Afternoon all. What's on the agenda today? Slacking for all you holidaying students, no doubt. I'm in the office, reading furiously for the Anne paper I'm delivering next week, and wondering how I'm going to get to Cambridge during a rail strike. Not that I disagree with the brothers, of course.
Talking of reading, I've just finished Dennis Lehane's The Given Day. It's a thick, thrilling, complex book set in 1918-20 Boston, moving between the black crime underworld, Irish police corruption, baseball, prohibition, race and the leftwing political agitation of the time. It's politically complex, hugely violent, sometimes tender and always compelling. I might see Shutter Island now - Lehane wrote the novel.
Anyway - back to books with footnotes…
4 comments:
Good luck getting to Cambridge - if you make it here, the good news is that it's also very quiet with a depleted student population. Hopefully your conference will be packed out though, and the paper will go down a storm.
I often think of reading Dennis Lehane and then I think of someone else. Hmm. Perhaps I should have more stamina.
Thanks, LL. Cambridge without students sounds wonderful!
I wouldn't have picked up Lehane's book if it wasn't for the Irish and leftwing content - I'm not a crime or thriller reader at all. It's quality middlebrow: informed and pageturning. I'd rank it with Sittenfeld's American Wife.

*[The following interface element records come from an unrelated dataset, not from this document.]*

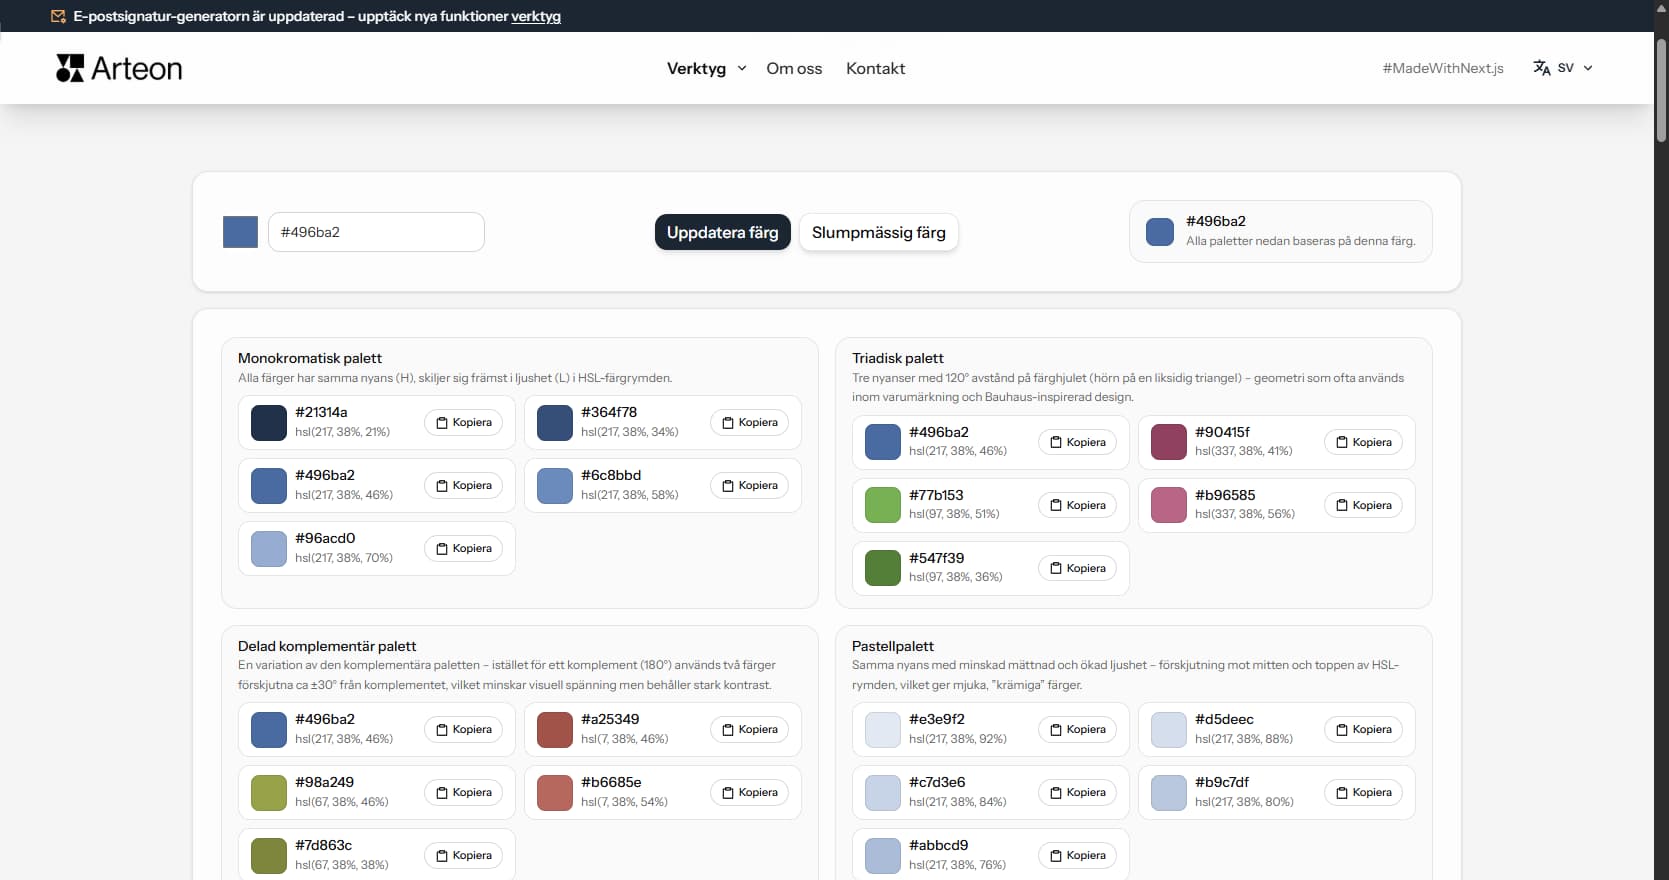Viewport: 1669px width, 880px height.
Task: Copy color #21314a with Kopiera button
Action: pyautogui.click(x=463, y=423)
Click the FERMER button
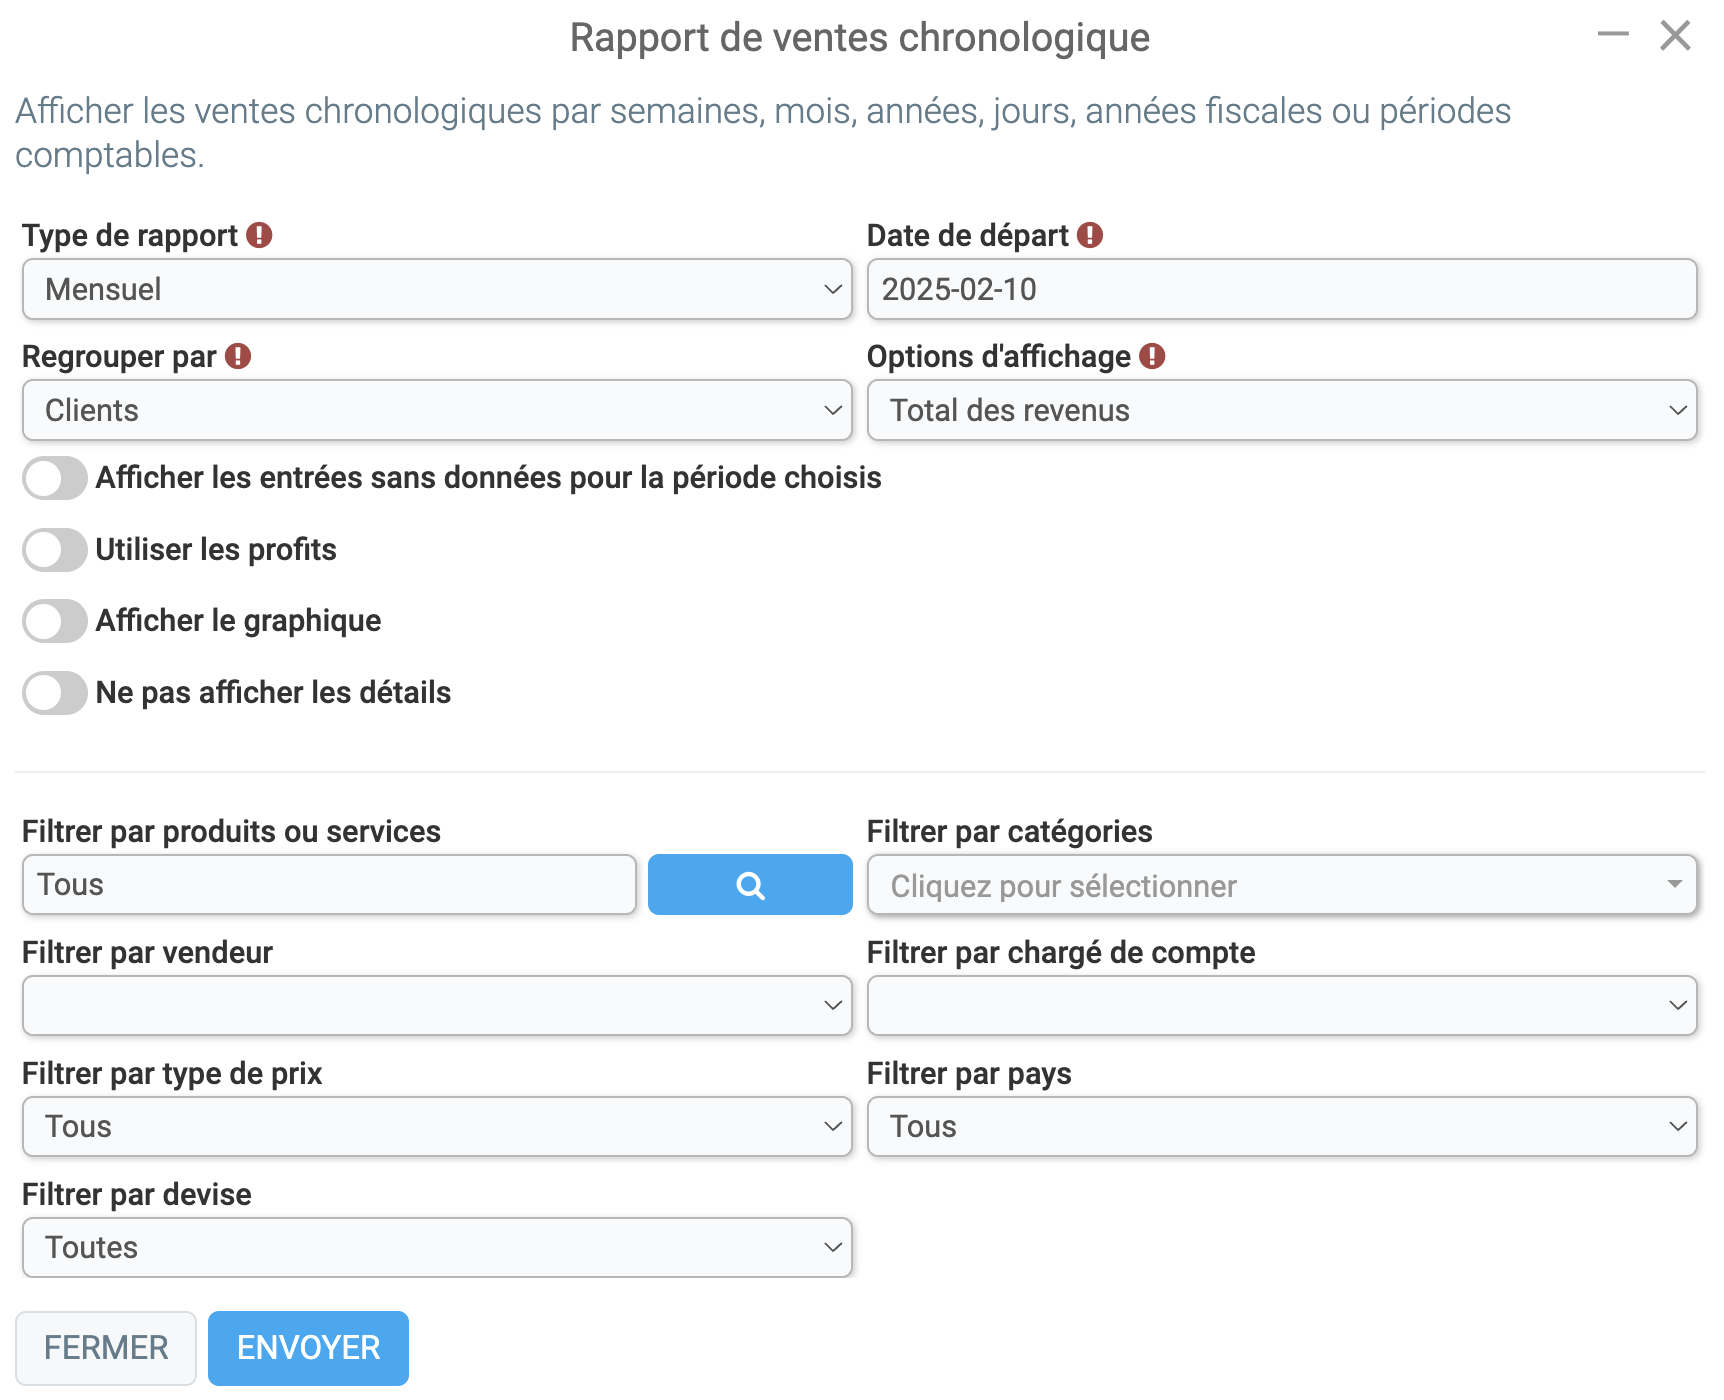Viewport: 1724px width, 1400px height. click(106, 1348)
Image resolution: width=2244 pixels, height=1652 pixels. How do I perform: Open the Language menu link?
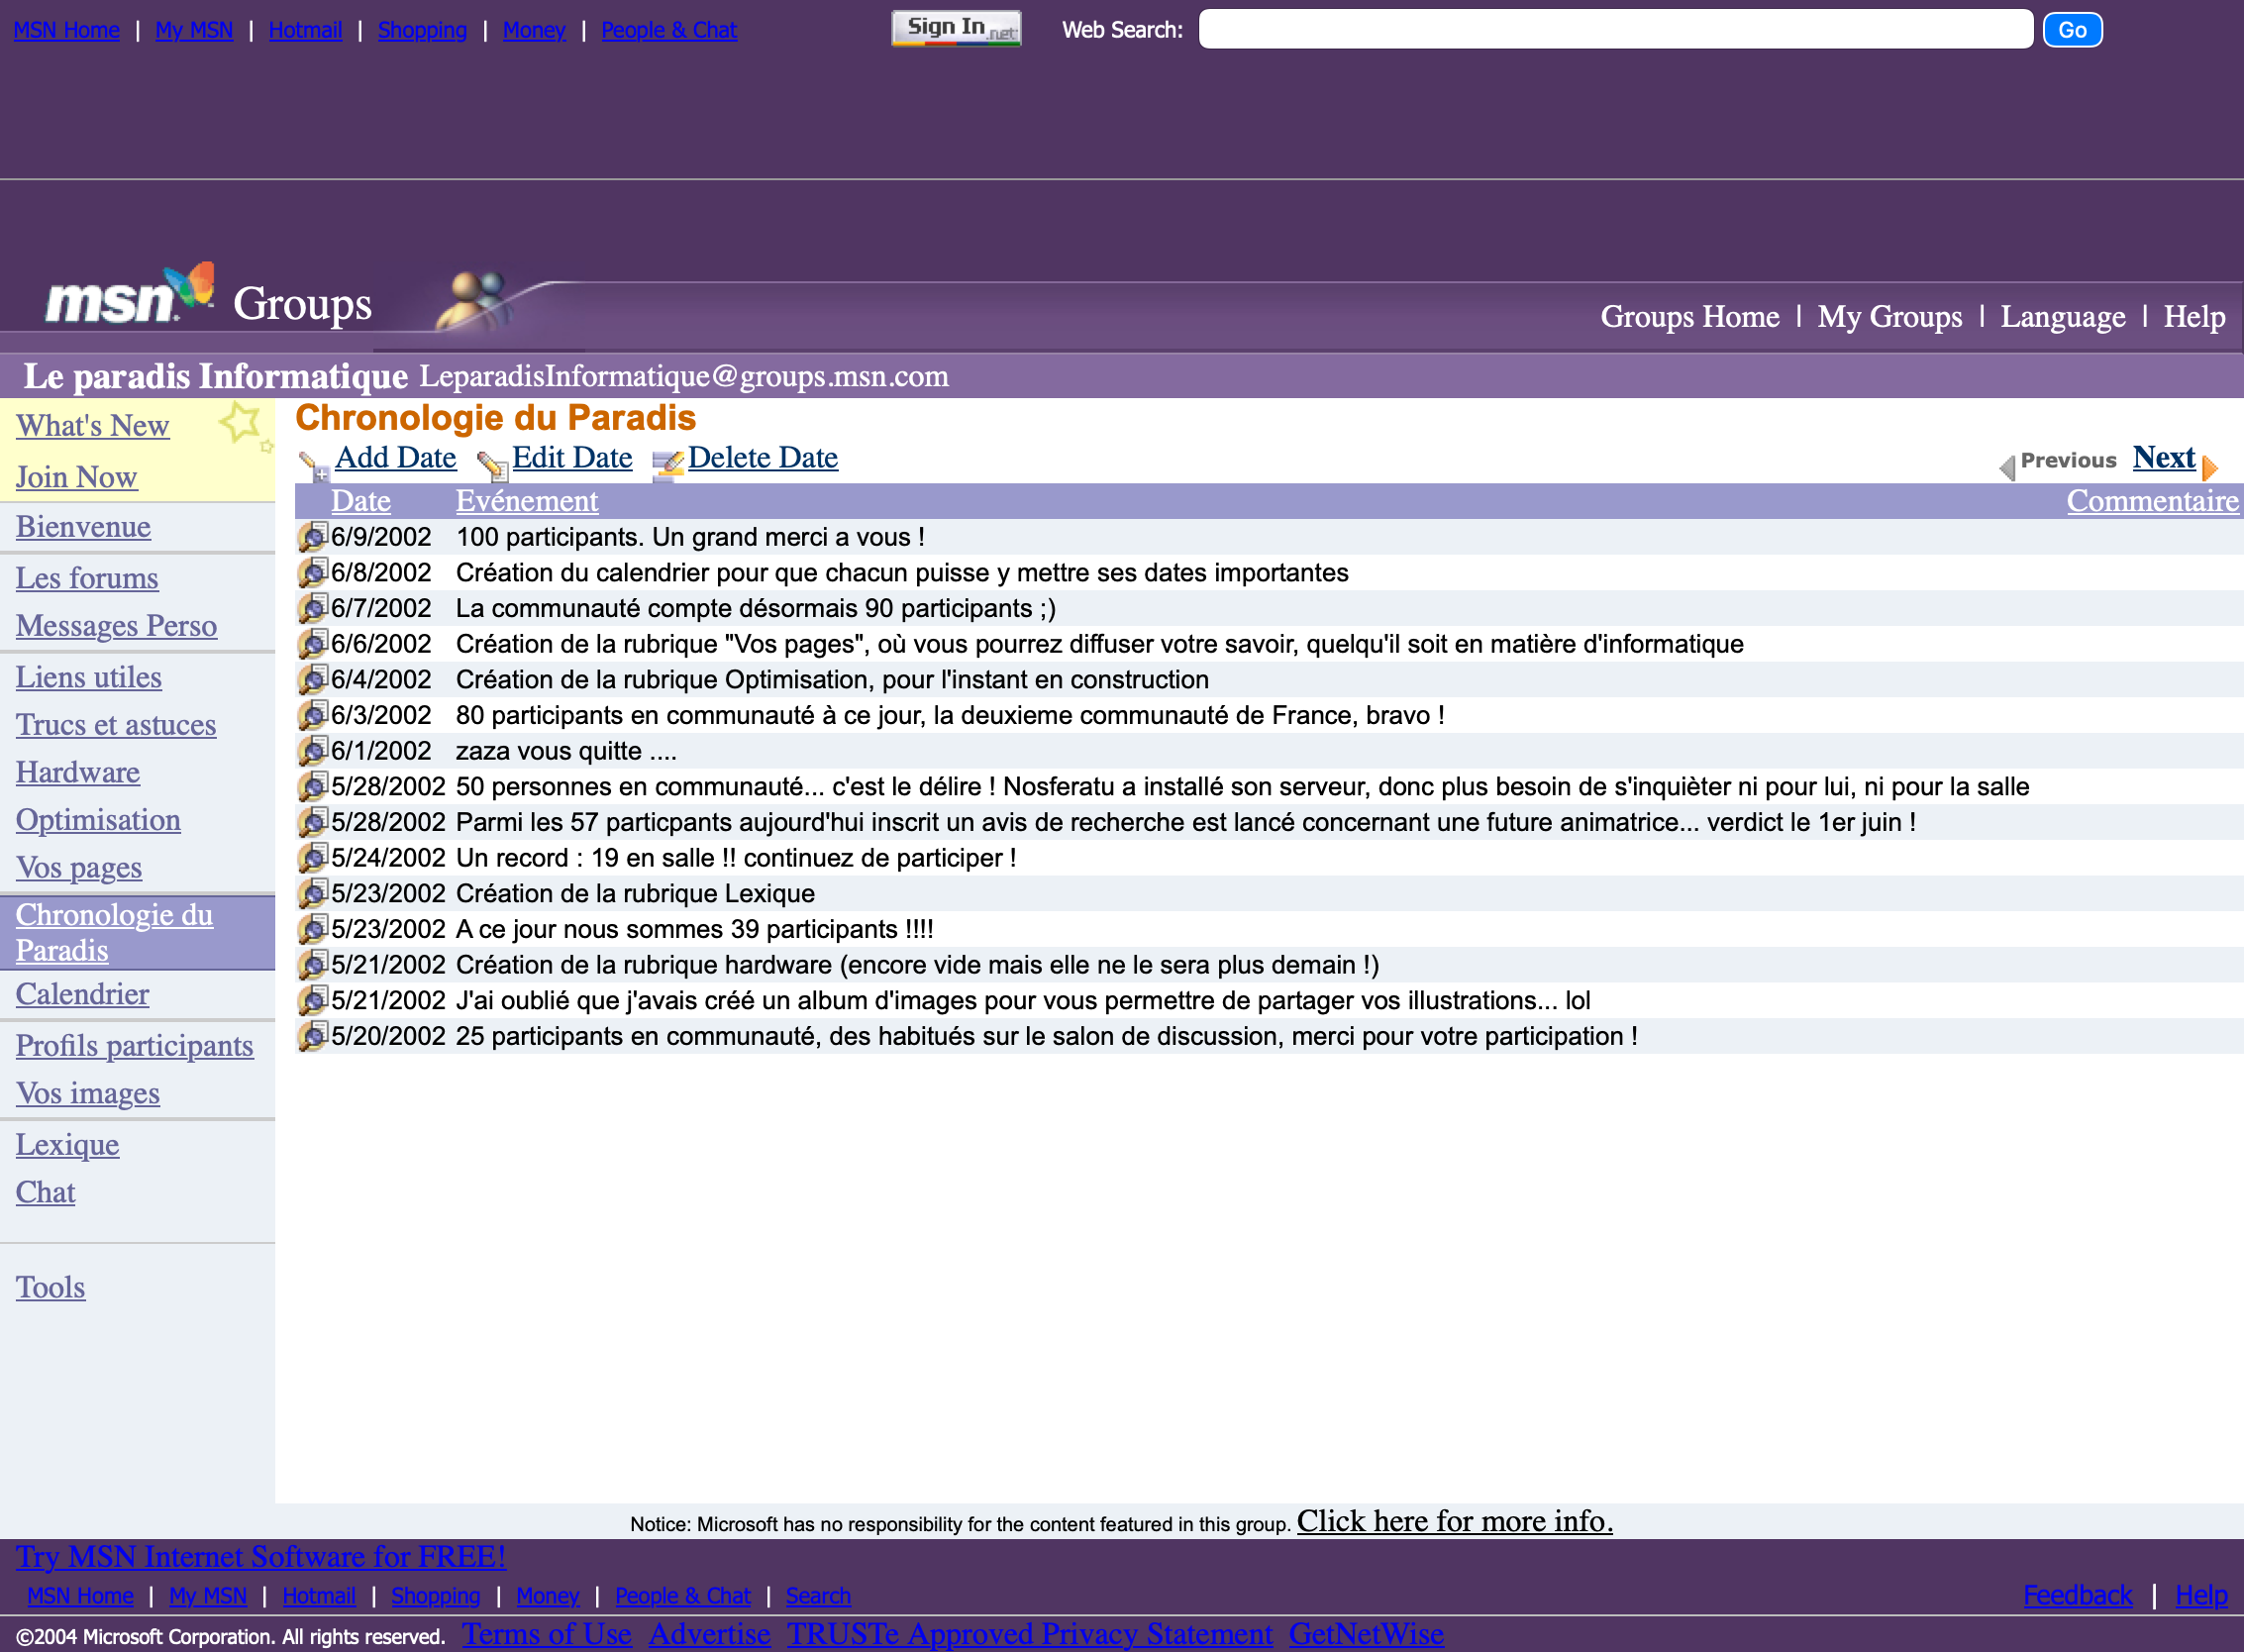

Not all students are lazy slackers thankyou!
I have been in uni several times since the end of term trying to hunt down the books for an essay that isn't due until may, although as it's for critical theory it will probly take me that long to write it.
As for the train strikes you might fall lucky depending on what time you travel, they are striking for four hours in the mornnig and four hours in the evening during rush hour periods - that's if national rail enquiries are to be believed.
OK Lauren, I was only teasing! Hope the critical theory essay's going OK. You can always call in for a chat about it once we're back.